Since the records include pictures, leave those out while you reproduce exactly and only the lines from the one containing "This screenshot has" through the one containing "Task: Open the test_delete plugin card", inclusive.

GIVEN DATA START

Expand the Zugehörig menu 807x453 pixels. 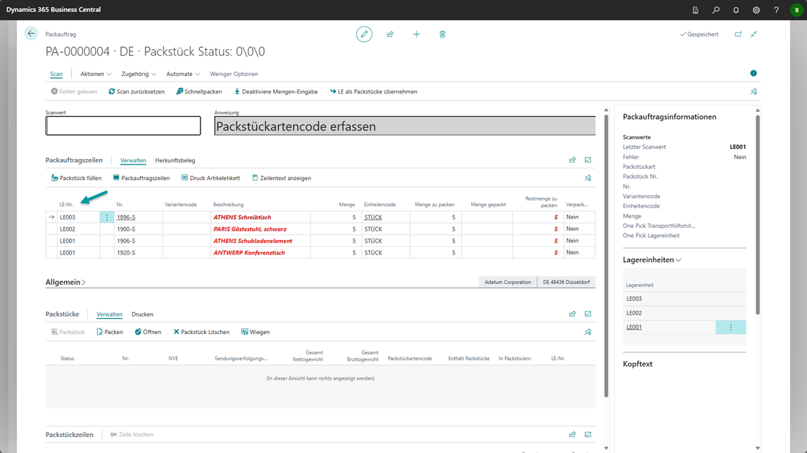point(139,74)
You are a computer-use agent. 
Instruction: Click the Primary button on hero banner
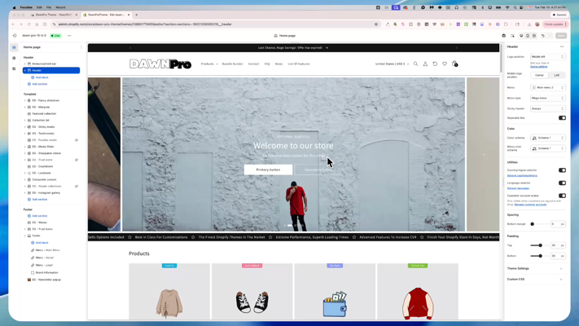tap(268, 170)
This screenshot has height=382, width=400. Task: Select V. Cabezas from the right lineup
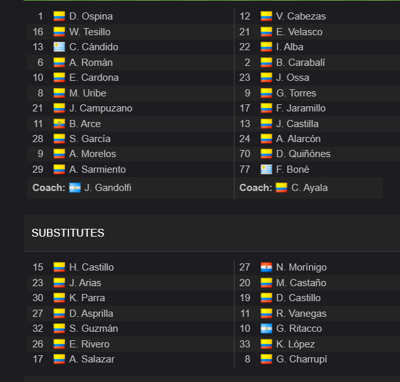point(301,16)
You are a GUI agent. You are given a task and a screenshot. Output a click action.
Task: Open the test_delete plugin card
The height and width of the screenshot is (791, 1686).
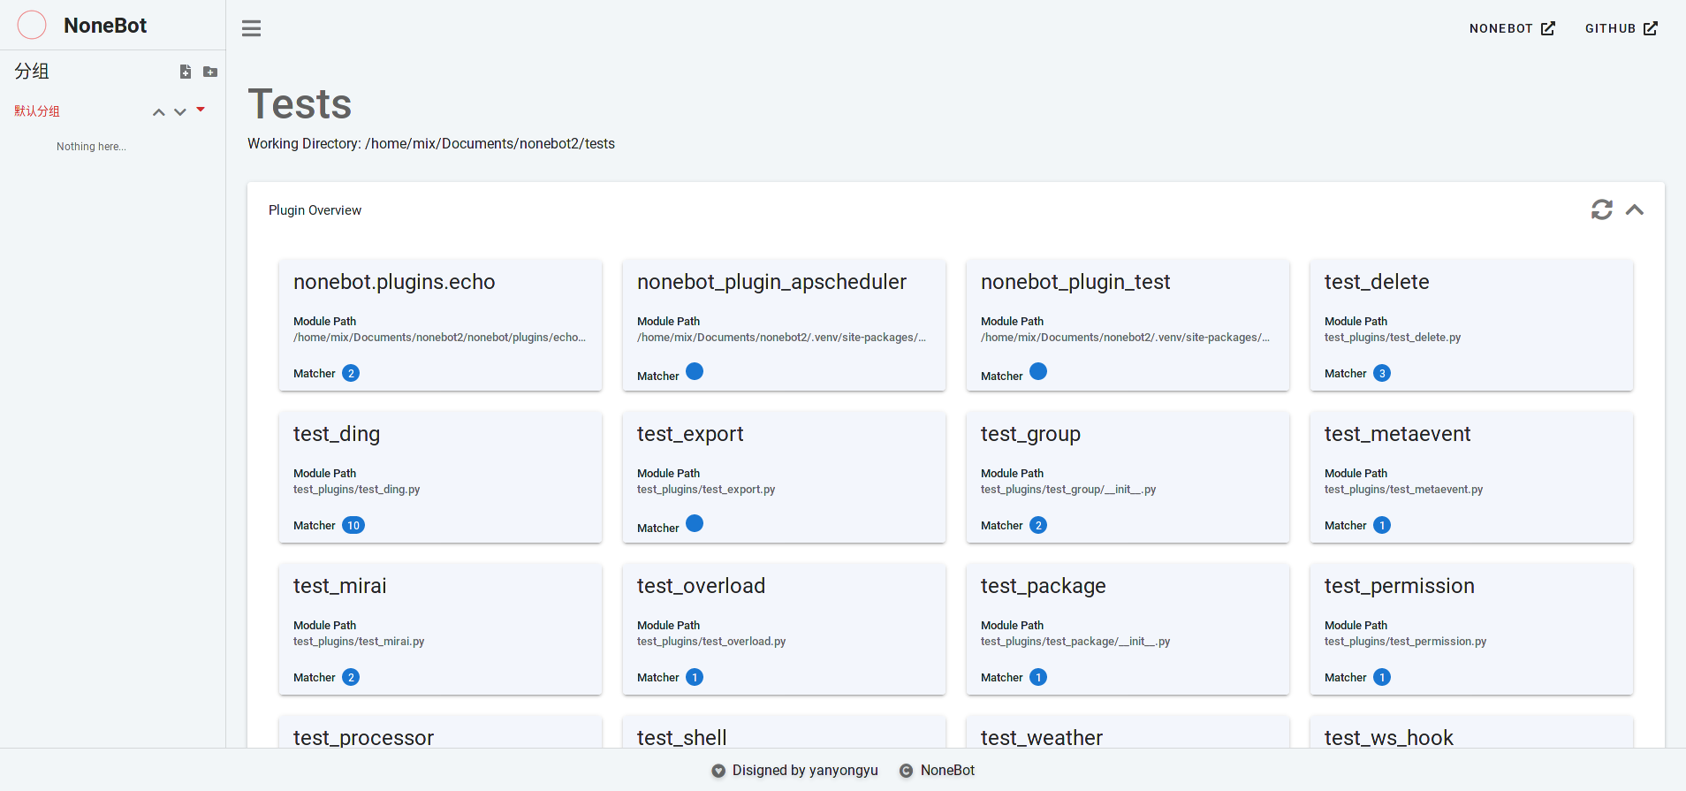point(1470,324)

GIVEN DATA END
GIVEN DATA START

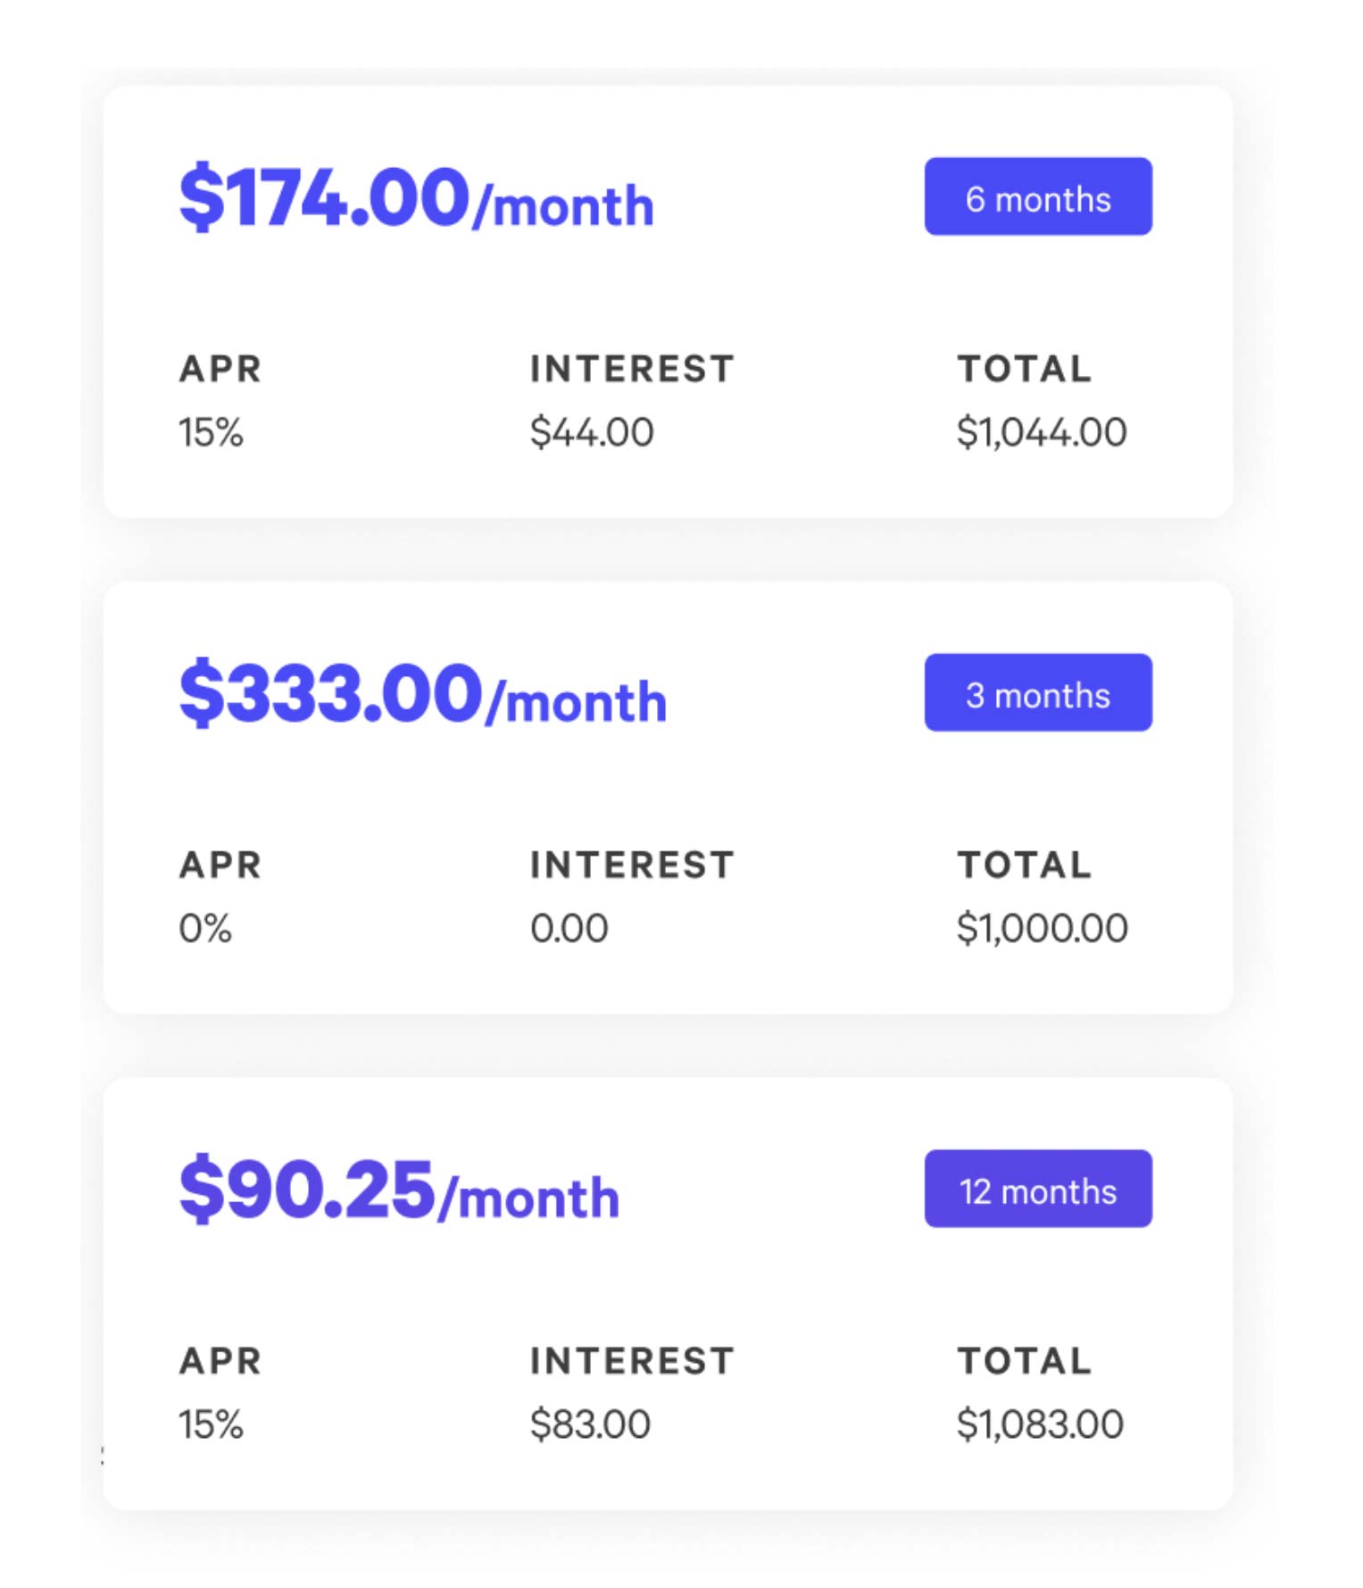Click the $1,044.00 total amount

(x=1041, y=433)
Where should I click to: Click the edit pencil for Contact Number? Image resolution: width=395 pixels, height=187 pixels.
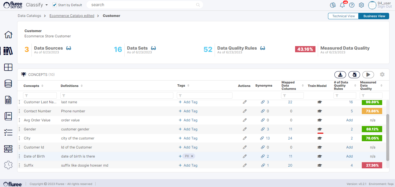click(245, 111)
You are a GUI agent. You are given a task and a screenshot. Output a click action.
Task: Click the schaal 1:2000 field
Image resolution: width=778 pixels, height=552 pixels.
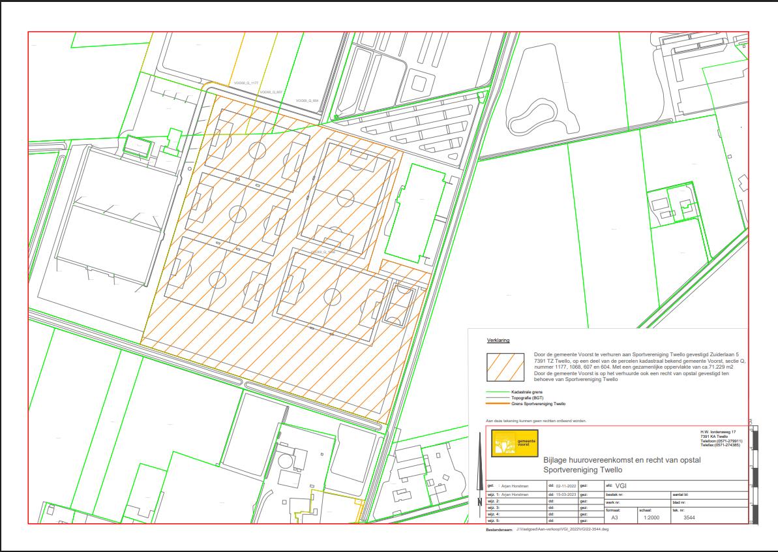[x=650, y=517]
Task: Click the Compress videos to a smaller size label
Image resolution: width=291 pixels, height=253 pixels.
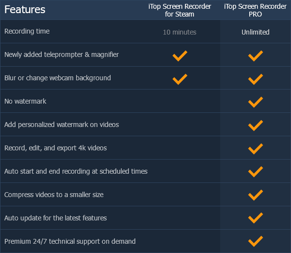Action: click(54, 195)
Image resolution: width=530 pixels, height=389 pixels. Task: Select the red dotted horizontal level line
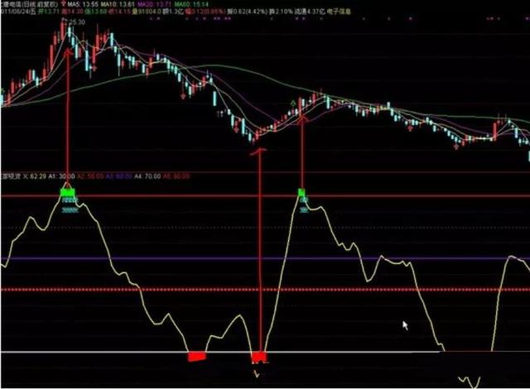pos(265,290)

GIVEN DATA END

ANSWER TO THIS EXERCISE:
This screenshot has height=382, width=400. Task: Select V. Cabezas from the right lineup
point(301,16)
You are a GUI agent. You are given a task and a screenshot. Output a click action.
Task: Open the test_delete plugin card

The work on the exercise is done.